年間140万人以上が訪れる道の駅「NiQLL」
旅の締めくくりに立ち寄りたいのが、2023年にリニューアルした道の駅「都城NiQLL(ニクル)」です。「肉(NiQ)」と「ここに来る?(NiQLL)」を掛け合わせた名前の通り、肉のまち都城を象徴する施設です。規模は旧施設の約6倍に拡張され、直売所には牛・豚・鶏の精肉、地元野菜、焼酎、木工品まで揃っています。家族で遊べる木の遊具広場、イベントスペース、カフェなども充実し、観光客にも地元の人にも親しまれる場所になりました。

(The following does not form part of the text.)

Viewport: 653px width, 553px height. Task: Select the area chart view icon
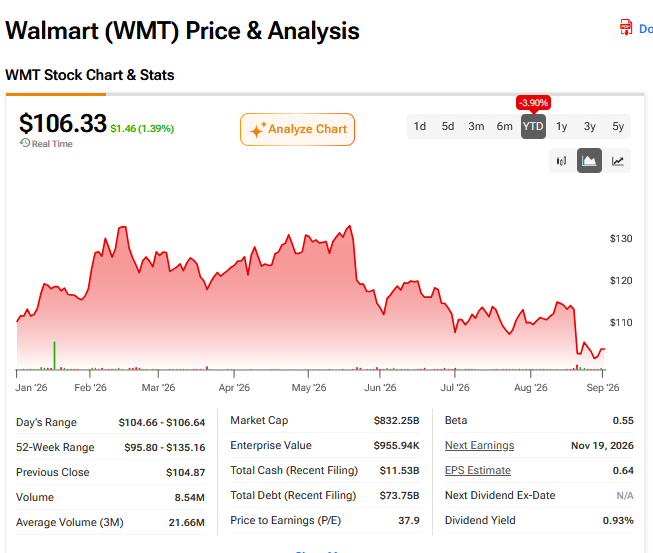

リニューアル初年度だけで140万人以上が訪れ、累計来場者は200万人を突破。短期間でこれだけの人を集めたのは全国的にも珍しく、都城の新しいランドマークになっています。ここで地元のグルメやお土産を楽しめば、旅の思い出がさらに広がります。
なぜ都城を自転車で旅するのか?
都城の魅力は、ただ観光地を巡るだけではなく、「自分のペースで土地を味わえる」点にあります。都城観光協会では、25kmから100kmを超える9つのサイクリングルートを整備しており、初心者から上級者まで楽しめます。霊峰高千穂峰を望むルートや、田園風景が続くルート、廃線跡をたどるルートなど、どれも自転車ならではの発見が待っています。自転車だからこそ、道端のお地蔵さんや小さな橋、地元の人との何気ない会話に出会えるのです。特にミニベロは私服で気軽に乗れ、折りたたんで電車や車に積むことも可能。装備を気にせず、身軽に旅ができる点が魅力です。都城の自然や文化、人々の暮らしに触れるには、自転車旅がもっとも適していると言えます。
まとめ
宮崎・都城は、茶畑の風景、黒柿の木工芸、大皿いっぱいのおでん、道の駅NiQLLといった個性豊かな魅力にあふれています。そして、それらに出会う最良の手段が自転車旅。徒歩よりも遠くへ、車よりも自由に、町を縫うように走ることで、都城の宝物をひとつずつ見つけることができます。ミニベロという身軽な相棒を通して、歴史、文化、食、人との出会いが旅を彩ります。今回の放送では、小手伸也さんがそのすべてをどんなふうに感じ取り、どんな交流を重ねるのか。放送後にはさらに多くの魅力が語られるはずです。都城を知りたい人、自転車旅に興味がある人にとって必見の内容になるでしょう。